JAVIER ROMERO: UN CUENTO
Javier Romero acaba de ganar el premio Isabel de Portugal de Narrativa. Y tiene la gentileza de enviarme un cuento inspirado en un texto del pintor Jorge Gay.
Un cuadro de Gay
Oh, where oh where can my baby be?
The Lord took her away from me
The last kiss
Wayne Cochran
El cuadro de Gay me hizo reparar en mí mismo después de muchos meses en los que sólo fui una especie de cuerpo inerte. Mis zapatos, empujados por una fuerza ajena --llámala inercia, llámala espíritu santo--, me habían traído a Zaragoza pocas semanas después de matar a mi novia. Vine huyendo de mi sombra y de un insondable sentimiento de culpa. Pero la culpa y la sombra estaban demasiado pegadas como para quedarse atrás.
Llovió sin parar durante tres o seis meses y el viento sopló como si quisiera llevársenos a todos. Pero un día empezó a clarear cuando Concha Monserrat me dijo en los pasillos de las Cortes de Aragón: “mira, ese del cuadro se parece a ti”. Allí tumbado y desnudo, pintado en colores fríos, alguien muy parecido a mí, dormía en la parte inferior de la escena. A su alrededor, varias figuras de hombres y mujeres parecían hablar ajenos al bello durmiente. Todos no. Uno tenía la pierna ligeramente doblada como si estuviera a punto de darle un puntapié.
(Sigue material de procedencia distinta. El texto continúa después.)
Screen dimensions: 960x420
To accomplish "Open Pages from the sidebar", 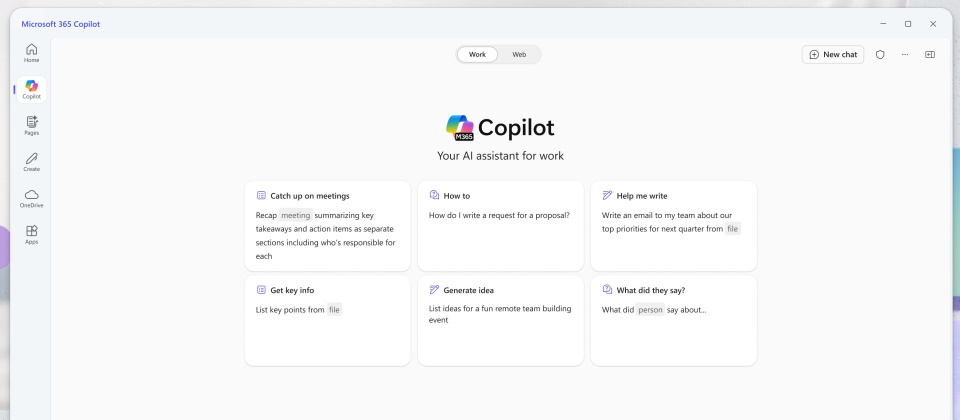I will point(32,125).
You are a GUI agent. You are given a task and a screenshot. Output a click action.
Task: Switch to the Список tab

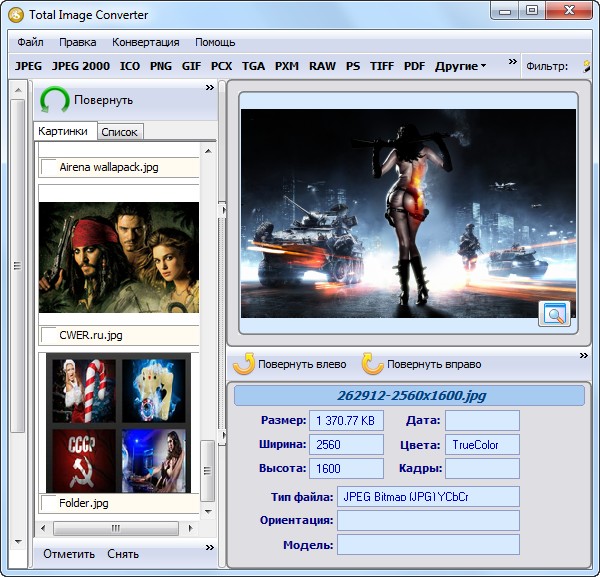click(120, 132)
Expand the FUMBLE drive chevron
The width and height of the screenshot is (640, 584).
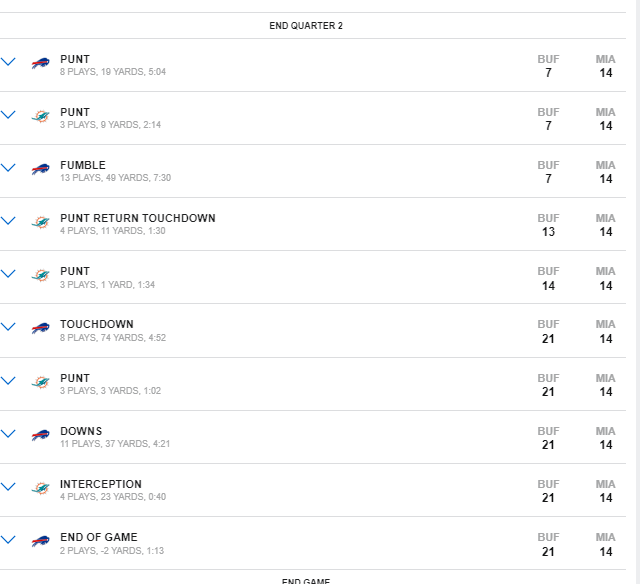click(8, 168)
No soy yo pero podría serlo. Me dio por pensar en ello cada vez que subía hacia las cabinas de radio y pasaba por delante del cuadro. Con la mejilla apoyada en una mano mi retrato descansaba con placidez. Sus labios a ratos parecían sonreír o se fruncían sutilmente como si alguna duda lo embargase. Pero las más de las veces, sonreía.
Una noche soñé que iba en mi moto a más de 100, con mi amor agarrada a mi espalda. Formábamos un solo cuerpo, especialmente cuando nos tumbábamos en la trazada de las curvas y sus uñas se clavaban en mi pecho. Soñé que nos acercábamos a un cruce con el semáforo en verde y nos lanzaba por los aires un coche que surgía de la nada. Yo flotaba sobre el capó a cámara lenta, como un cosmonauta en un paseo espacial, y me acordaba de una conversación de besugos que tuve con mi profesora cuando apenas tenía 8 años. A ver, Javi, ¿cuándo debemos cruzar la calle? Pues, cuando el semáforo se pone rojo. ¡Qué dices, siempre debes cruzar cuando el semáforo está verde! Pero si cruzo cuando el semáforo está verde, me pillarán los coches. Tú hazme caso. En el sueño, el conductor que nos estaba arrollando me miraba sorprendido, como el que mira llover motociclistas, y luego pisaba bruscamente el freno.
“Abrázame, mi amor, tengo miedo”. Nos quedábamos los dos tumbados, como dormidos, mejilla con mejilla, con un rictus que más que de dolor era de nostalgia, como posando para un cuadro de Gay. Así permanecíamos hasta que llegaban las luces azules de la Guardia Civil y las naranjas de las ambulancias, y nos separaban, y nos convertían en una crónica de sucesos. Cuando desperté, resulta que era verdad.
La cara de Jorge Gay se tornó amarillo cadmio al verme en el quicio de la puerta de su estudio.
-Eres Ernesto- dijo, y no quedó claro si era una pregunta o una afirmación. Esbocé mi primera sonrisa en meses, y no porque tuviera muchas ganas. Fue una sonrisa social para ayudar al pintor a reponerse del sobresalto que le produjo mi inesperada visita. No recordaba haberme llamado nunca Ernesto. Mi DNI lo decía bien claro, y el DNI no suele mentir.
- No. No soy Ernesto, aunque me han dicho que me parezco un poco a él.
-¿Un poco? Juraría que sois hermanos gemelos.
Me invitó a pasar y tomar asiento en un sofá desvencijado repleto de manchas de pintura acrílica. Me excusé por lo que pudiera haber de morboso en mi curiosidad por aquel que tanto se asemejaba a mí y le pedí que me contara todo lo que sabía de él.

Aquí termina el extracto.